Get the Row Count from an Outer Table Join

Posted October 22, 2019 by James Knicely, Vertica Field Chief Technologist

Construction site crane building a blue SQL 3D text.

Aggregate functions summarize data over groups of rows from a query result set. When using an aggregate function like COUNT with an “*” or “1” parameter value, you may get a different result when the query implements a LEFT join verses an INNER join.

Example:

dbadmin=> SELECT * FROM t1 ORDER BY 1;
 c
---
 1
 2
 4
(3 rows)

dbadmin=> SELECT * FROM t2 ORDER BY 1;
 c
---
 1
 2
(2 rows)

dbadmin=> SELECT COUNT(*)
dbadmin->   INNER FROM t1
dbadmin->   JOIN t2 ON t1.c = t2.c;
 COUNT
-------
     2
(1 row)

• **GIVEN PROBLEM**
Answer from the row-count article:
(a) Who posted it, and on what date?
(b) How many rows does table t1 return?
(c) What value does the COUNT(*) query on the join of t1 and t2 return?

• **PROVIDED MATERIAL**
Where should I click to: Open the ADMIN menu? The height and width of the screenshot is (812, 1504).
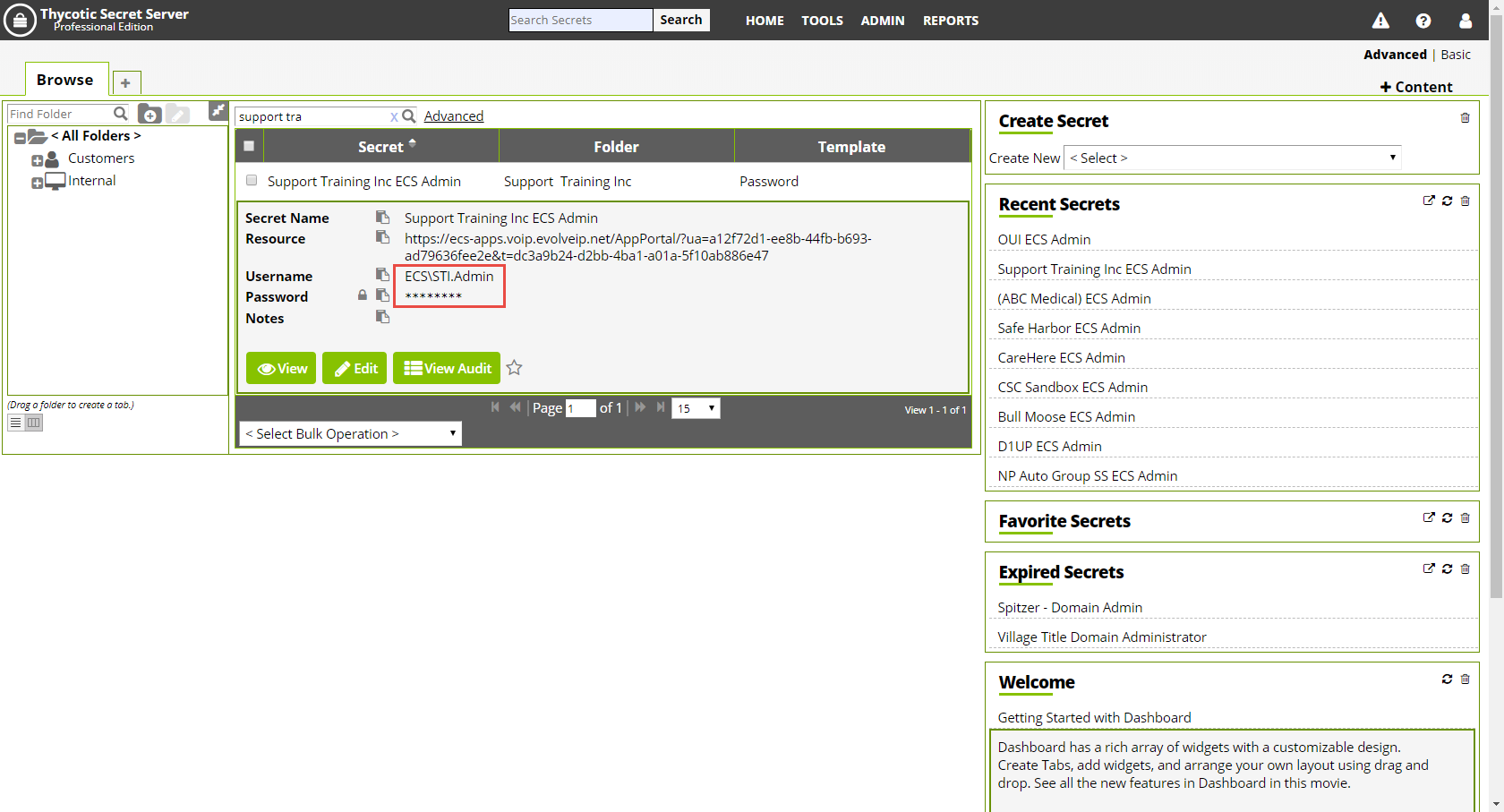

• **RESPONSE TO THIS TASK**
(a) James Knicely, on October 22, 2019.
(b) Three rows, with the values 1, 2 and 4.
(c) 2.